Задание 1:
Ответьте по тексту о Шекспире на три вопроса, помечая ответы так же, как вопросы.
(a) Как называется книга, в которой Джонатан Бейт рассказывает об универсальной притягательности Шекспира?
(b) Когда появились первые сомнения в шекспировском авторстве?
(c) В чем Роберт Грин обвиняет Шекспира в памфлете «На грош ума, купленного за миллион раскаяний»?
Задание 2: Выпишите дословно из текста о Шекспире фрагмент от слов «Шекспировед Джонатан Бейт» до слов «Лопе де Вега.».

Шекспировед Джонатан Бейт в своей книге «Гений Шекспира» («The Genius of Shakespeare») рассказывает об универсальной притягательности Шекспира для людей разных наций и эпох, о том, как его пьесы ставят матросы на корабле, попавшем в штиль, читают в южноафриканской тюрьме и в Третьем рейхе, а в конце внезапно замечает: если бы Непобедимая Армада доплыла до Англии или движение Контрреформации победило протестантизм в Европе, я бы сейчас писал все то же самое, но о Лопе де Вега.
Мысль понятна: универсальность гения и проникновение его слова в сердца читателей очень сильно зависят от историко-политической конъюнктуры. Если бы Испания, а не Англия стала европейским гегемоном, то она бы и распространяла свой язык и культурные стандарты сперва в качестве иерархически престижных, а потом и единственно приемлемых. Рецепт карьерного успеха в редкой должности «универсального гения» включает не только своевременное рождение в одной из ведущих держав своей эпохи, но еще и в той, которая в последующие века не потеряет, а приумножит свои позиции.
Культурно-исторически и политически обусловлена вся траектория славы. Первые сомнения в шекспировском авторстве появились в начале XIX века — ровно в тот момент, когда умами начала овладевать романтическая концепция «гения», чья жизнь должна отражать его творчество и наоборот. Именно тогда публика стала интересоваться личной жизнью авторов, чего раньше не было, а гению стали прощать адюльтер, инцест, приступы неконтролируемого гнева и неоплатные долги — но не раздачу денег в рост и скупку городской недвижимости, а также мещанское происхождение и «неблагородную» наружность. В рамках этой парадигмы существовали и рассматривались читателями все curled darlings[326] эпохи: Бернс, Байрон, Шелли, Шиллер, Гёте. Невооруженным глазом видно, как сильно эта концепция обязана наполеоновской легенде.
До эпохи европейского романтизма вопрос, на котором стоит все антистратфордианство: «Достаточно ли автор хорош для своих произведений?» — просто не приходил никому в голову. Несчастный, злобствующий Роберт Грин в памфлете «На грош ума, купленного за миллион раскаяний» обвиняет Шекспира в жадности и плагиате — то есть в том, что он ворует по мелочи у других авторов (возвышенных и образованных «университетских умов», не чета разным выскочкам), но не в том, что за «тигра в актерской шкуре» пишет кто-то другой. Бен Джонсон ворчал насчет small Latin and less Greek[327] своего прославленного друга и конкурента, но это не наводило его на подозрение, что выпускник провинциальной грамматической школы не мог написать «Троила и Крессиду», «Антония и Клеопатру», «Юлия Цезаря» и «Кориолана». Возможно потому, что он, образованный современник, лучше, чем позднейшие разоблачители Барда, видел в этих пьесах многочисленные фактические ошибки (даже на уровне тогдашних познаний об античности): часы с боем и шляпы с полями в Древнем Риме, Одиссея, цитирующего Аристотеля, троянских и греческих воинов, на куртуазный манер привязывающих к шлемам рукава своих возлюбленных.

Исходные данные:
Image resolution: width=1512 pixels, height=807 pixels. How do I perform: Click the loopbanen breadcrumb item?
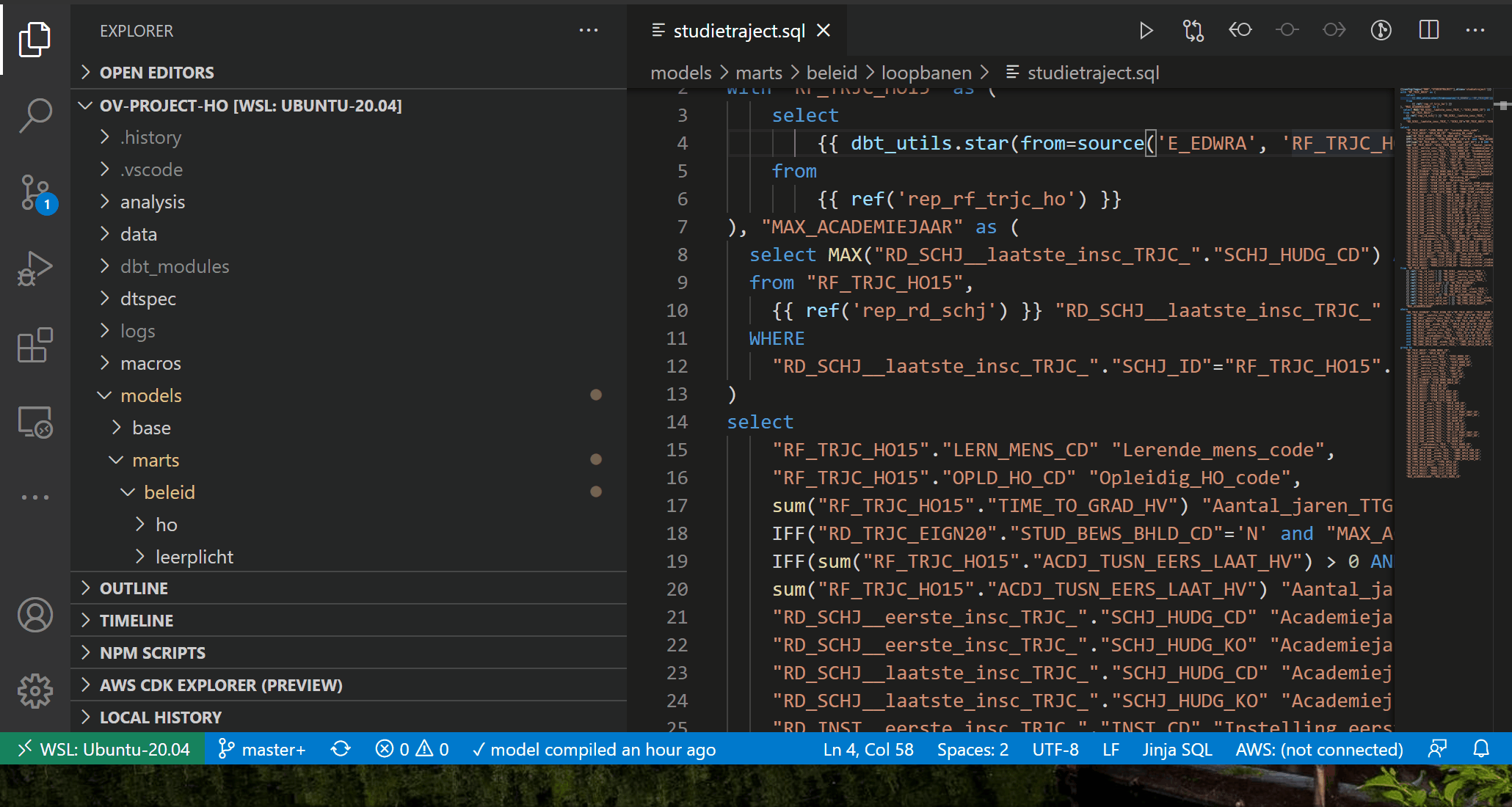(x=926, y=73)
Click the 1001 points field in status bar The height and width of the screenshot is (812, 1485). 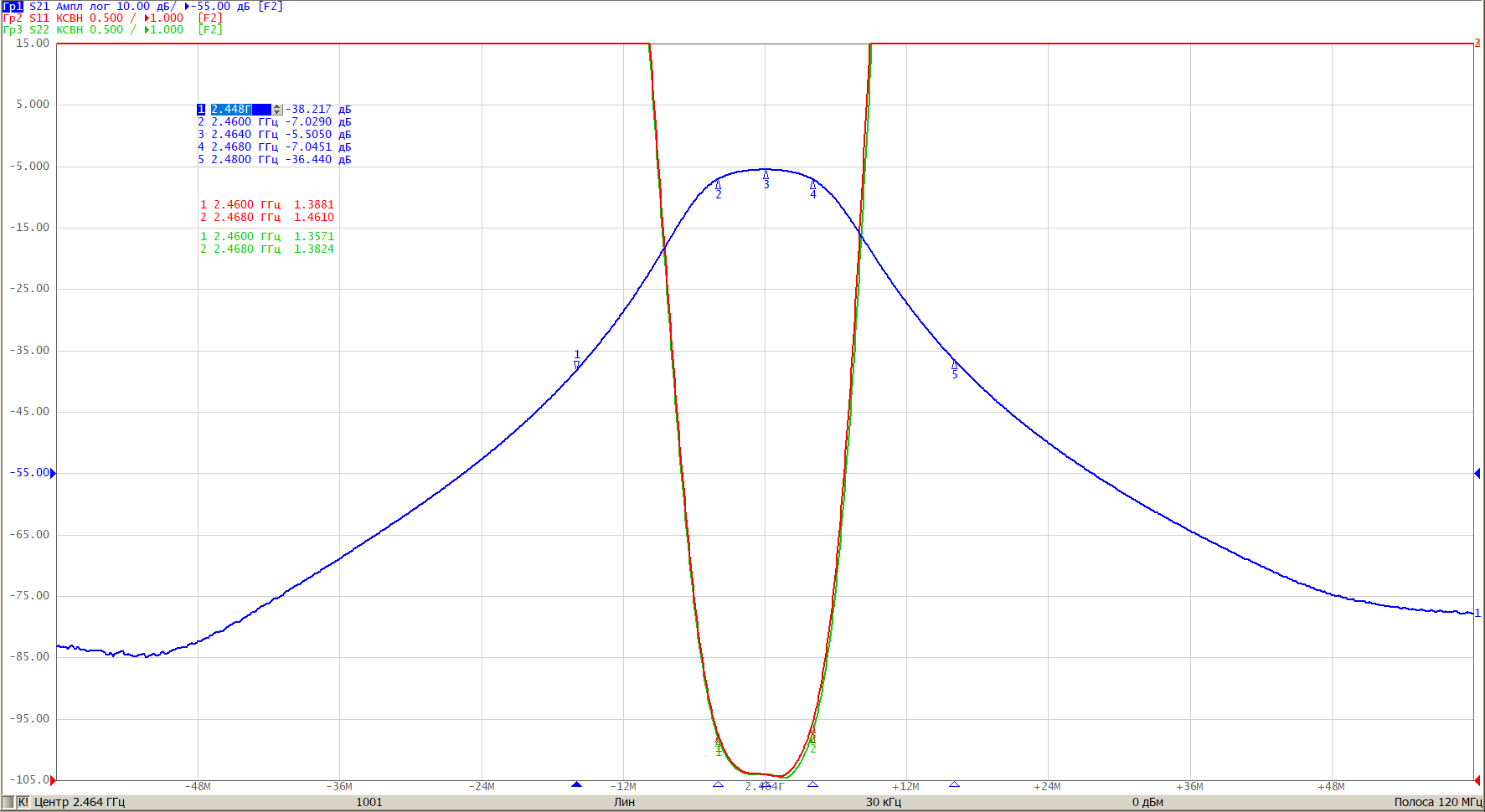tap(369, 802)
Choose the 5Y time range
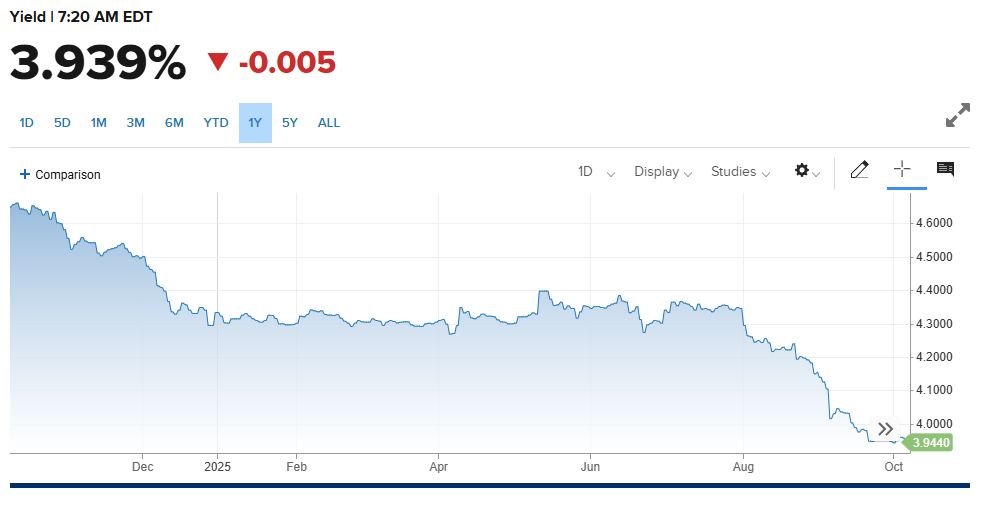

Полный ответ 1:
(a) «Гений Шекспира» («The Genius of Shakespeare»).
(b) В начале XIX века.
(c) В жадности и плагиате.

Полный ответ 2:
Шекспировед Джонатан Бейт в своей книге «Гений Шекспира» («The Genius of Shakespeare») рассказывает об универсальной притягательности Шекспира для людей разных наций и эпох, о том, как его пьесы ставят матросы на корабле, попавшем в штиль, читают в южноафриканской тюрьме и в Третьем рейхе, а в конце внезапно замечает: если бы Непобедимая Армада доплыла до Англии или движение Контрреформации победило протестантизм в Европе, я бы сейчас писал все то же самое, но о Лопе де Вега.